Linar headed towards the fire burning at the edge of the forest. As we walked he thought about the order to come on foot. What was that about? Would it not have been quicker to come on horseback? He dismissed the thought as sounds of battle reached him on the wind. He quicked his pace to a run and headed towards the fight.

As he drew near he saw a host of lesser daemons and a daemon prince. In the middle there were three elves fighting for their lives. Linar pulled his bow off his back and fitted an arrow. He aimed for one of the daemons and fired, hitting the deamon in the chest and causing it to return to the Warp. He shot down another before he was noticed and some of the daemons split off from the rest and headed towards him. One more daemon was returned to the Warp by a well-aimed shot before Linar was forced to put away his bow and draw his sword. He then charged into the oncoming daemons with a warcry on his lips.


----------



## Skreining (Jul 25, 2008)

Seeing the black shape of the Daemon prince rise above the tree line of the forest Keraldria redoubled his pace reaching the top of the hill in almost an instant. Staring out over the grassy plain below him he saw the Bloodletters surrounding the Phoenix king and a White Lion.

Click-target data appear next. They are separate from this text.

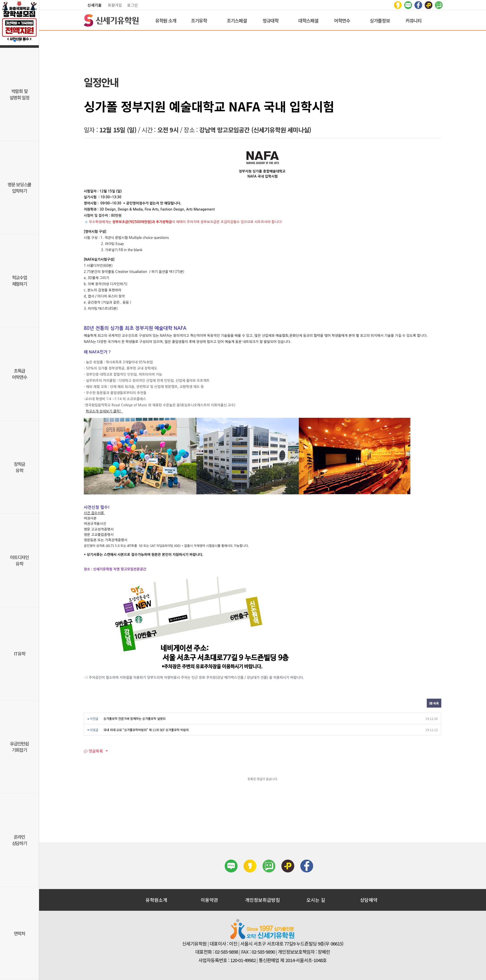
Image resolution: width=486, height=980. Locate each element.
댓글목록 (93, 751)
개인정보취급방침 (262, 900)
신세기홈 (94, 5)
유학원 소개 (165, 20)
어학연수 (342, 20)
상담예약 (369, 900)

A smile curled his lips and he took a deep breath savouring the scent of battle before throwing back his head and roaring “Aaahhhh, glorious!” and charged down the hill toward the fighting.

The Bloodletter swung back his blade to take a swipe at Aenarion’s back. The blow never came; as a blade jutted out from where its heart would have been had it had one. The blade was swept upward, cutting the Bloodletter in half from the waist up. As it fell Keraldria leapt over the corpse to clash blades with another daemon. The two struggled for a moment before the daemons blade began to dissolve at the point where it touched Keraldria’s. As the Bloodletter noticed this it was too late and it was severed diagonally from left hip to right shoulder. Keraldria drew his sword from the ground and turned to face where the king and the White Lion were fighting. All of a sudden a Bloodletter’s arm curled around Keraldria’s throat from behind and its blade stabbed through the front of his armour. Inured to pain by the intense rush Keraldria got from combat he simply smiled and spoke “curse you foul daemon for your cowardly attack” and grabbed the hilt of the daemons sword with his free hand and pushed it further through his stomach into the head of the daemon behind him which was all ready having to stretch up to reach his neck. As the Bloodletter fell away from him he pulled the blade from his torso and discarded it. He could all ready feel the two profusely bleeding wounds on either side of his body closing and plunged back into the fighting, vaguely aware of other elves joining the combat. Leaping forward he raised his blade to split the head of a daemon foolish enough to turn its back on him.


----------



## BlackApostleVilhelm (May 14, 2008)

OOC: sorry bout the short post earlier i was at school lol

As Helios swung Hadesa at another bloodletter he saw another elf enter the fray. Moments later the elf had a sword through his gut and when Helios moved to help him he simply pulled it out himself and strode back into the battle, impressive, he thought. An axe swung close to his head and he ducked kicking at the daemons legs, tripping it, and then brought Hadesa down upon it incinerating his foe. The more he killed the brighter his armor glowed which added some much needed light in this night battle. He could feel Araes's desire to join him but he cautioned him not to, it would be a waste of energy for was he not a prince of Caledor? No daemon could stand in his way so long as he drew breath. 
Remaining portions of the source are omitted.